__TASK INSTRUCTIONS__.
A) In the text about a hands-on therapy session, list everything the therapist's hands are said to move.
B) Reproduce the passage of the text about a hands-on therapy session that opens with the words containing "Time drifts away." and closes with "release. Your muscles begin to release.".

__TEXT SHOWN__.
━━━
You begin to float away. You trust her hands, listening, informed by your body. You settle into the non-verbal conversation between her nervous system and your own. You feel confident that any questions or concerns you have will be adequately, substantiated in a kind, and clear manner. You know that she is always learning, always open to hearing what you have to say.
Time drifts away.
You begin to feel a freedom from conflict within your body. There are no oppressive thoughts in the room, but rather a sense of open respect. Agreement and harmony begin to emerge in the body, nothing forcing it to change but feeling how your therapists hands move your body, your muscles, your fascia, your structure, to support its restrictions and introduce resolve to its conflicts. The body feels safe, and order begins to emerge. Why do your muscles need to hold you tightly in your position on the table when you are completely supported, nothing contradicting your organization… Your muscles begin to release. Your muscles begin to release.
Your mind wanders: you plan, you remember, you feel and consider, you fall in and out of consciousness. Maybe you use this as a meditation, maybe you use it as an opportunity to catch up on some much needed sleep, maybe you feel unaddressed emotions bubble up. You know this is a safe space and you are free to experience yourself in whatever state you are.
This is incredibly freeing, you do not have the pressure to share, to be one thing or another, to present yourself. You can be curious without judgement, observing the connections your mind makes as your body relaxes. Observing your thoughts, feelings and sensations, knowing you are free of negative judgement and full of potential.
━━━
__ENTRIES PROVIDED__.
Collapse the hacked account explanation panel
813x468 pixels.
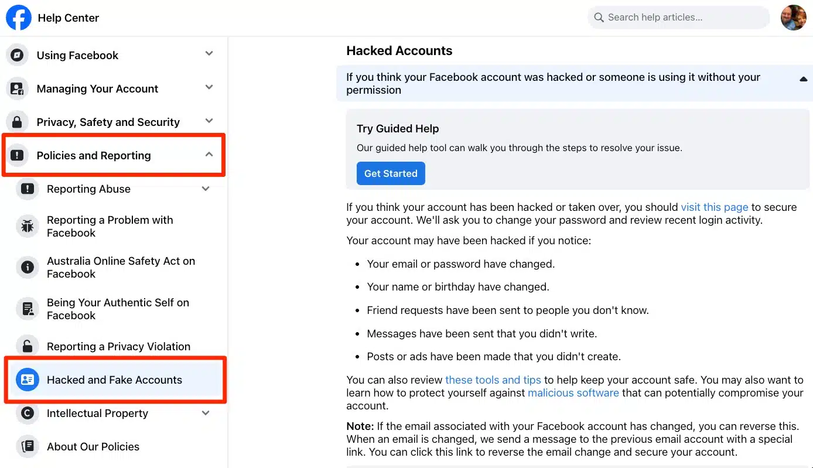click(x=804, y=78)
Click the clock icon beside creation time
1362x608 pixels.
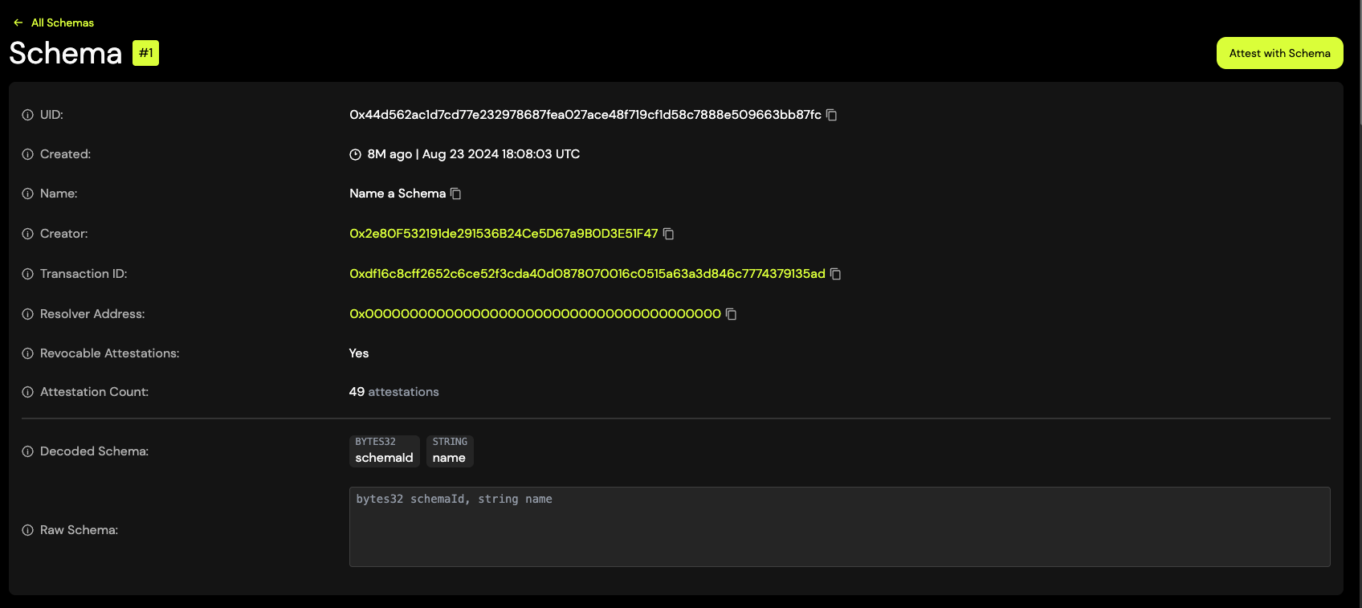(x=355, y=154)
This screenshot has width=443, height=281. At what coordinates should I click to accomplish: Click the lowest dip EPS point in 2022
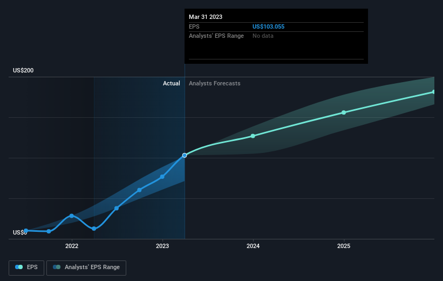point(94,229)
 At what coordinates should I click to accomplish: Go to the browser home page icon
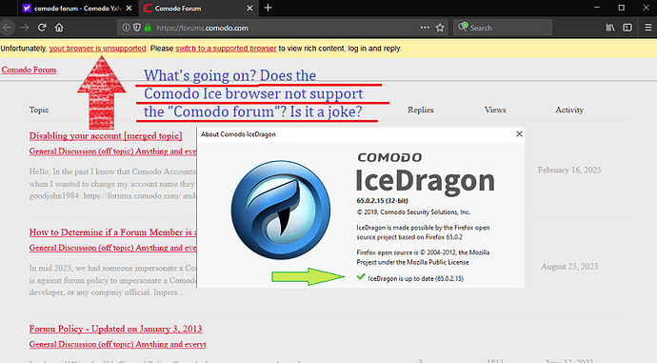pos(59,28)
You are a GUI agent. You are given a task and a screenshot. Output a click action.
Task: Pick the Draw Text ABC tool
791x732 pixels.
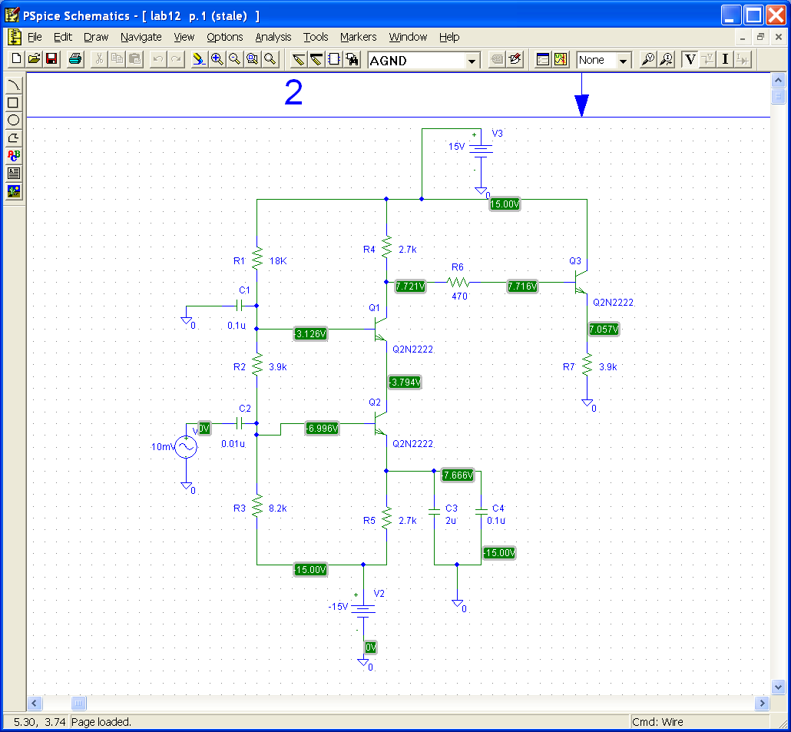click(x=13, y=156)
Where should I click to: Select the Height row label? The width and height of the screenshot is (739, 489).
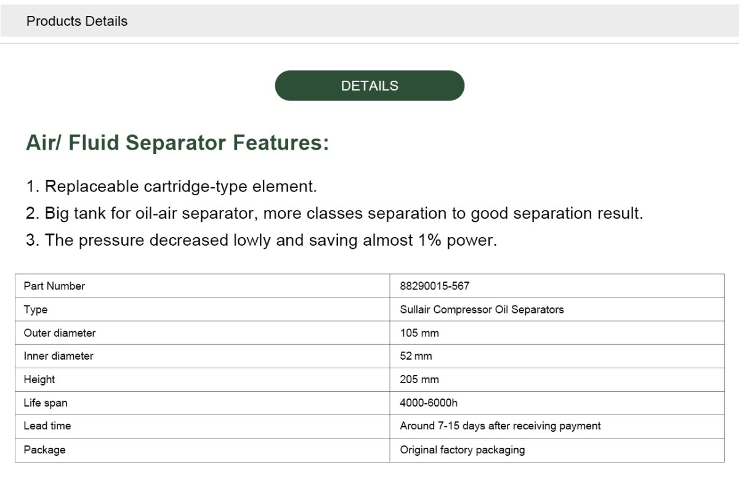[39, 379]
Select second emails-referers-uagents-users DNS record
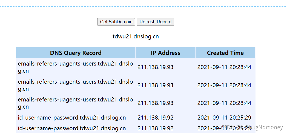 [75, 85]
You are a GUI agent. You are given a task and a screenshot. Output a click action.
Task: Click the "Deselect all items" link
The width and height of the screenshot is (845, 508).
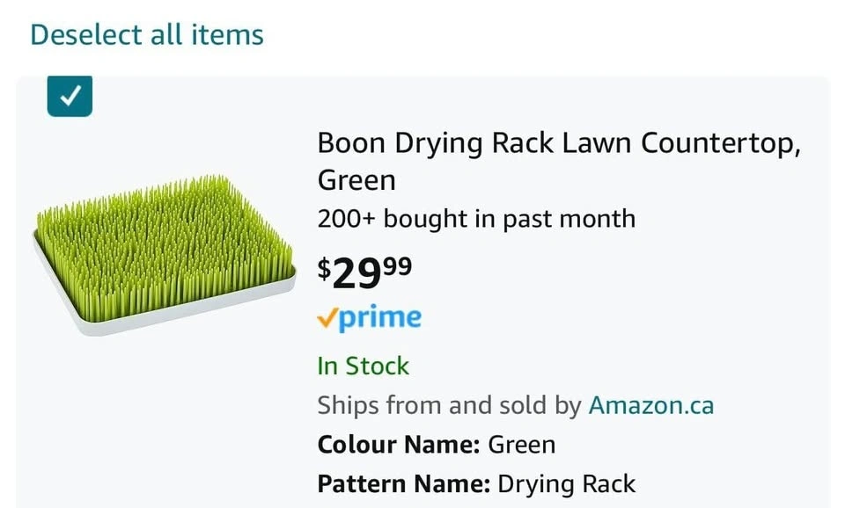pos(147,35)
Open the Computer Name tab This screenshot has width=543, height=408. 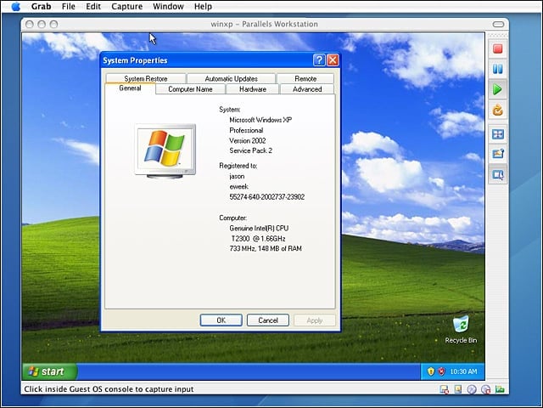(190, 89)
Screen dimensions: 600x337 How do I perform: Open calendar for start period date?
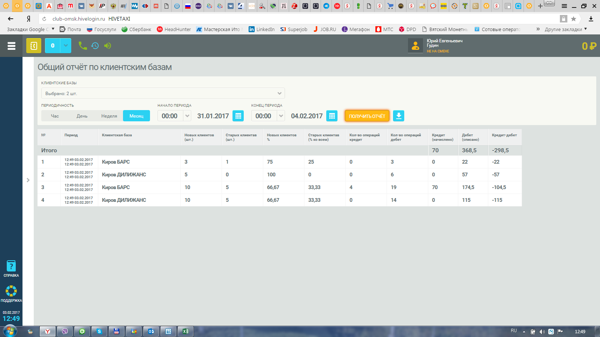point(238,116)
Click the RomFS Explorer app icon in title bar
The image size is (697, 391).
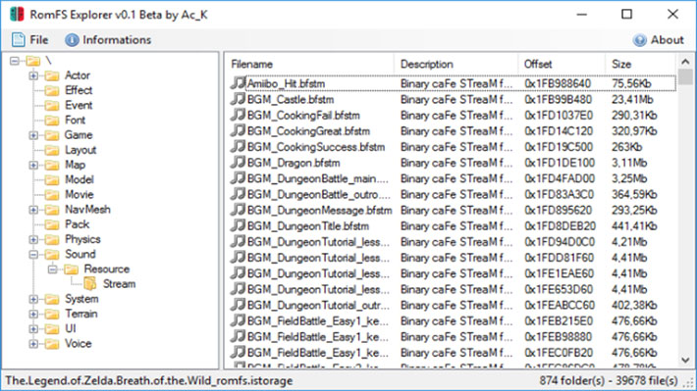17,14
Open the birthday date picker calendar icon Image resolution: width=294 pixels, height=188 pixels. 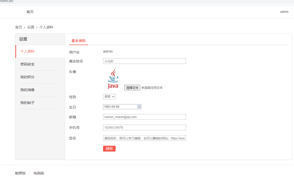click(x=139, y=106)
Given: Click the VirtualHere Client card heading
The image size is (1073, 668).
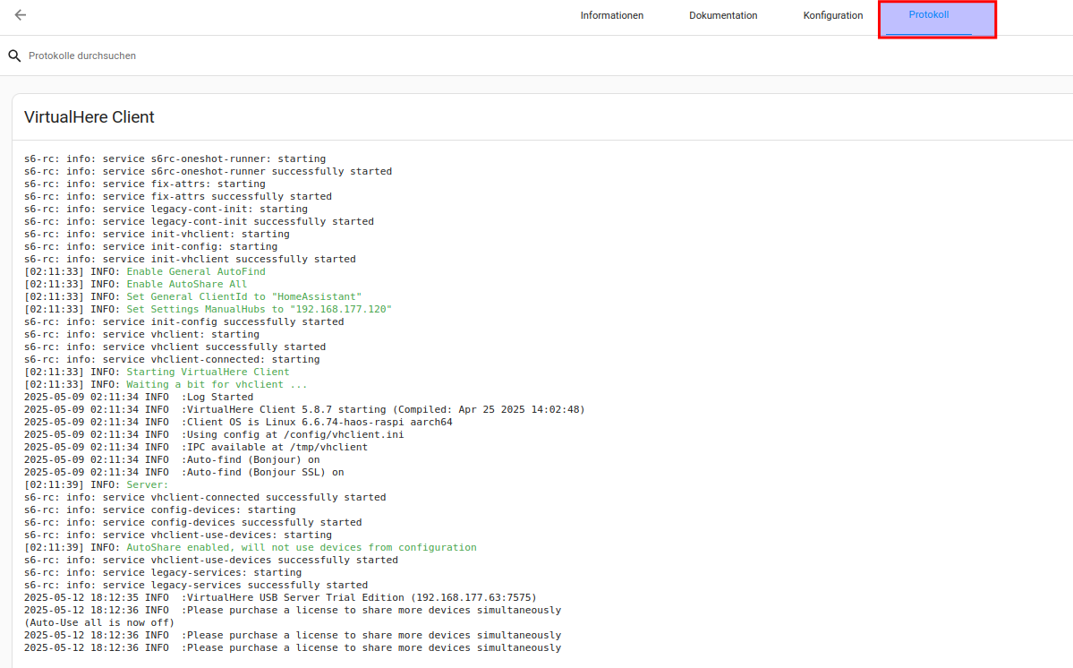Looking at the screenshot, I should click(89, 117).
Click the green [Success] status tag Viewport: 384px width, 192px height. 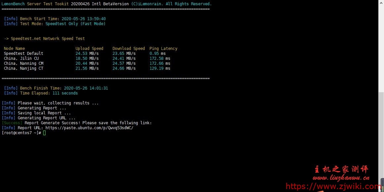[12, 123]
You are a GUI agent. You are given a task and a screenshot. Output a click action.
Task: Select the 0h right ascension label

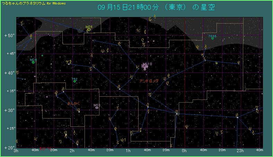tap(184, 151)
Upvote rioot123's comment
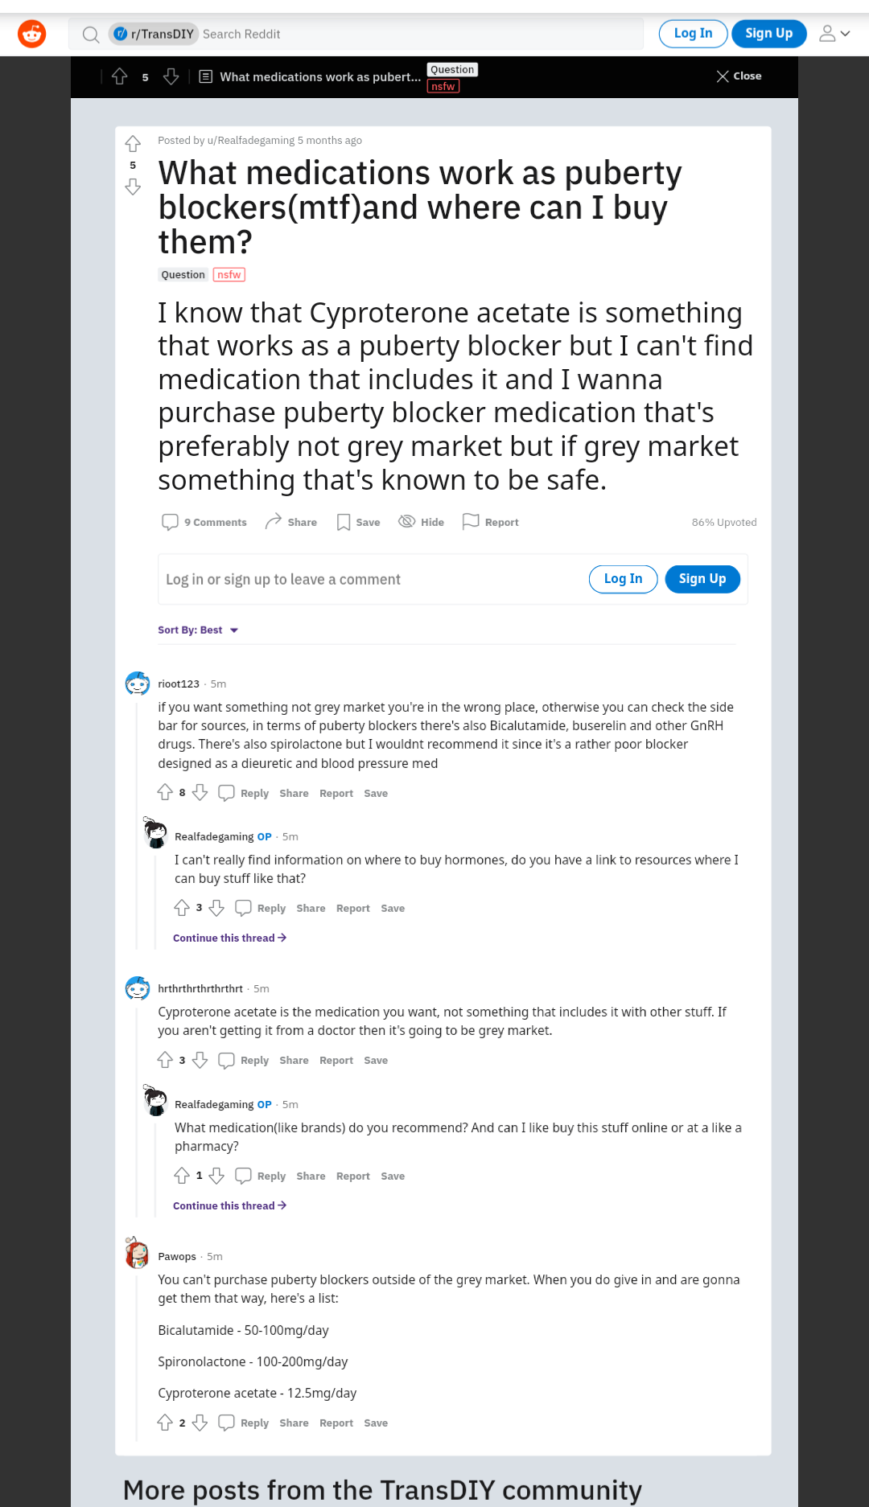 tap(165, 792)
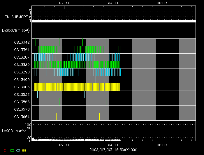
Task: Click the white TM SUBMODE level bar
Action: coord(113,21)
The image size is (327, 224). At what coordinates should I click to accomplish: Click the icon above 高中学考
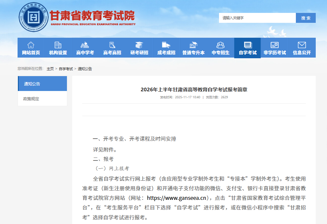click(x=85, y=45)
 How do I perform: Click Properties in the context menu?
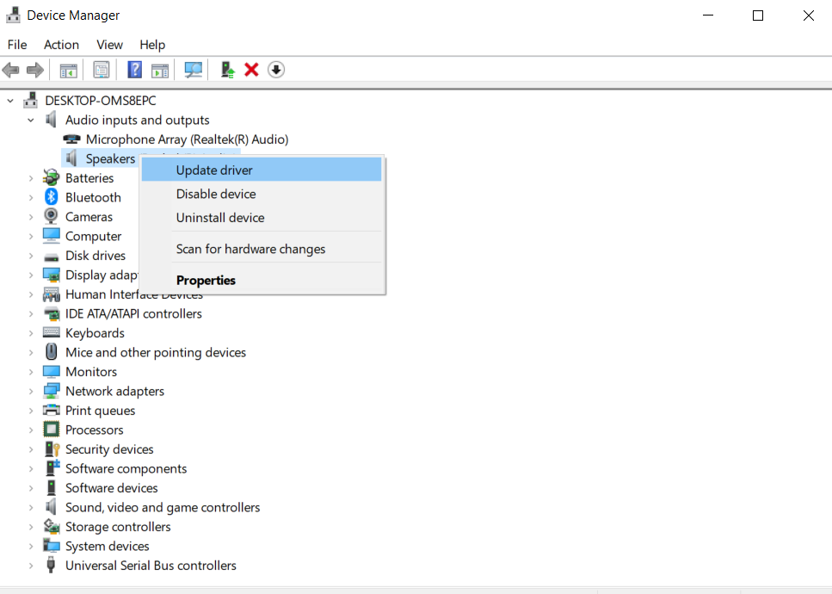(x=206, y=280)
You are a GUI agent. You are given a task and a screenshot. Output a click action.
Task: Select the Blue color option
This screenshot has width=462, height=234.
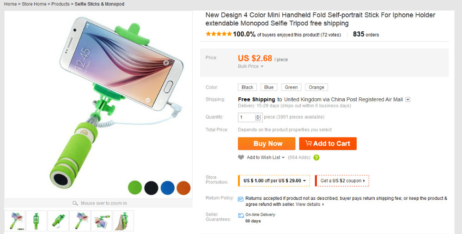(x=269, y=87)
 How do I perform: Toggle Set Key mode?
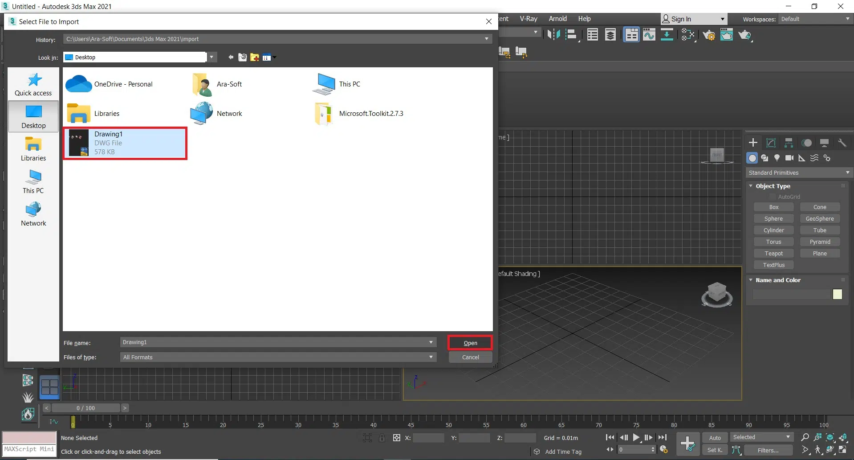click(x=715, y=450)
━━━
__SOLUTION LIST__.
A) your body, your muscles, your fascia, your structure

B)
Time drifts away.
You begin to feel a freedom from conflict within your body. There are no oppressive thoughts in the room, but rather a sense of open respect. Agreement and harmony begin to emerge in the body, nothing forcing it to change but feeling how your therapists hands move your body, your muscles, your fascia, your structure, to support its restrictions and introduce resolve to its conflicts. The body feels safe, and order begins to emerge. Why do your muscles need to hold you tightly in your position on the table when you are completely supported, nothing contradicting your organization… Your muscles begin to release. Your muscles begin to release.